[Instructions]:
A. Answer these questions using the text about the album Turn Back the Clock, one answer per line, marked the same way:
(i) At which studios was the album recorded?
(ii) On what date was the album released in the United States?
(iii) For which solo album was the song "Listen" later re-recorded?
B. In the text about the album Turn Back the Clock, rewrite the paragraph beginning "Turn Back the Clock is the debut studio album" as a bulleted list that keeps its main facts.
C. Resume the text about the album Turn Back the Clock, continuing on from its last sentence.

— BEGIN Text block —

Studio album by Johnny Hates Jazz
- Released: 11 January 1988
- Recorded: 1986–1987
- Studios: RAK Studios (London, UK)
- Genres: Sophisti-pop; synth-pop;
- Length: 36:24
- Label: Virgin
- Producers: Calvin Hayes; Mike Nocito; Phil Thornalley;

Johnny Hates Jazz chronology
|  | Turn Back the Clock (1988) | Tall Stories (1991) |

Singles from Turn Back the Clock
- "Me and My Foolish Heart" Released: 1986; "Shattered Dreams" Released: 9 March 1987; "I Don't Want to Be a Hero" Released: August 1987; "Turn Back the Clock" Released: 9 November 1987; "Heart of Gold" Released: 15 February 1988; "Don't Say It's Love" Released: 27 June 1988;

= Turn Back the Clock (album) =

Turn Back the Clock is the debut studio album by English band Johnny Hates Jazz, released by Virgin Records on 11 January 1988 in United Kingdom and on 29 March 1988 in the United States. The album, whose most famous single was "Shattered Dreams", peaked at number one on the UK Albums Chart and at number 56 on the US Billboard 200. Kim Wilde sings backing vocals on the title track, which reached number 12 on the UK Singles Chart and number 10 in New Zealand. The track "Foolish Heart" was originally released as a single in 1986 as "Me and My Foolish Heart".

The song "Listen", written and co-produced by Phil Thornalley, was later re-recorded for his solo album Swamp, also released in 1988.

Professional ratings
Review scores
| Source | Rating |
| AllMusic | Star |
| Record Mirror | Star Half star |
| New Musical Express | 8/10 |
| Smash Hits | 5/10 |

==Reception==
Michael Sutton of AllMusic wrote, "The music on Turn Back the Clock is generally upbeat synth pop, but the words are often sad. Although Johnny Hates Jazz offer no profound revelations about failed relationships or lost love, there is genuine emotion beneath the studio luster of "What Other Reason," "Different Seasons," "Don't Let It End This Way," and "Foolish Heart."". The viewer described the album as "a true guilty pleasure" with "no artistic risks yet it's too hummable to ignore."

Spin wrote, "They commit many cardinal musical sins, like being satisfied to have reached page three of their MIDI handbook, and figuring they now know everything there is to know about their new synths. This is evident from the first note. So everything has a basic beat and it’s all in synch, and so what?"

— END Text block —
— BEGIN Given information —

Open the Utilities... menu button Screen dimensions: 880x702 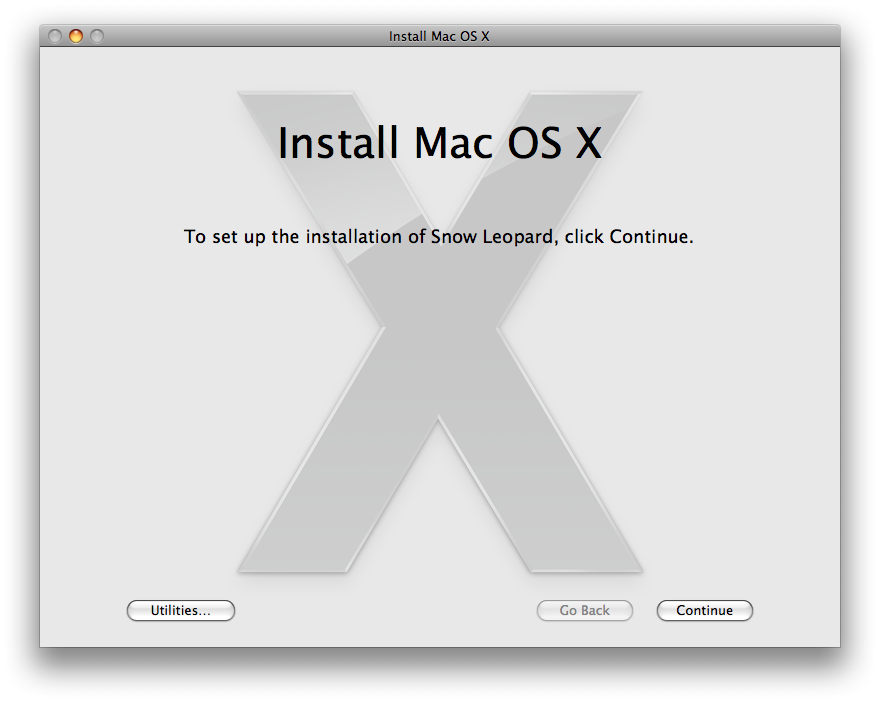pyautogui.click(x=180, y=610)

— END Given information —
— BEGIN Given information —

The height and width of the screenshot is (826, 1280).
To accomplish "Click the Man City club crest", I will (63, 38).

— END Given information —

[Answer set]:
A.
(i) RAK Studios (London, UK)
(ii) 29 March 1988
(iii) Swamp

B.
- Debut studio album by English band Johnny Hates Jazz, released by Virgin Records
- Released on 11 January 1988 in the United Kingdom and on 29 March 1988 in the United States
- Most famous single: "Shattered Dreams"
- Peaked at number one on the UK Albums Chart and at number 56 on the US Billboard 200
- Kim Wilde sings backing vocals on the title track, which reached number 12 on the UK Singles Chart and number 10 in New Zealand
- "Foolish Heart" was first released as a single in 1986 under the title "Me and My Foolish Heart"

C.
==Track listing==
All songs written by Clark Datchler, except where noted.

===Standard version===
1988 original vinyl album and US CD release
1. "Shattered Dreams" – 3:26
2. "Heart of Gold" – 3:20
3. "Turn Back the Clock" – 4:30
4. "Don't Say It's Love" – 3:43
5. "What Other Reason" – 3:20
6. "I Don't Want to Be a Hero" – 3:37
7. "Listen" – 3:44 (Phil Thornalley)
8. "Different Seasons" – 3:31 (Clark Datchler, Calvin Hayes)
9. "Don't Let It End This Way" – 3:40
10. "Foolish Heart" – 3:33 (Iain Macdonald, C. Hayes, M. Nocito, P. Thornalley)

===Bonus tracks===
1988 CD release
1. - "Heart of Gold" (J. Mendelsohn Mix) – 6:41
2. "Turn Back the Clock" (J. Mendelsohn Mix) – 7:03
3. "I Don't Want to Be a Hero" (Extended Mix) – 6:36

2008 UK remastered edition
1. - "Shattered Dreams" (12" Extended Mix) – 5:11
2. "Heart of Gold" (Extended Mix) – 6:42
3. "Turn Back the Clock" (12" Extended Mix) – 7:03
4. "Don't Say It's Love" (Extended Mix) – 6:36
5. "Foolish Heart" (12" Mix) – 5:50
6. "Turn Back the Clock" (Unreleased Version) – 4:35

== Personnel ==
Credits adapted from the liner notes of Turn Back the Clock.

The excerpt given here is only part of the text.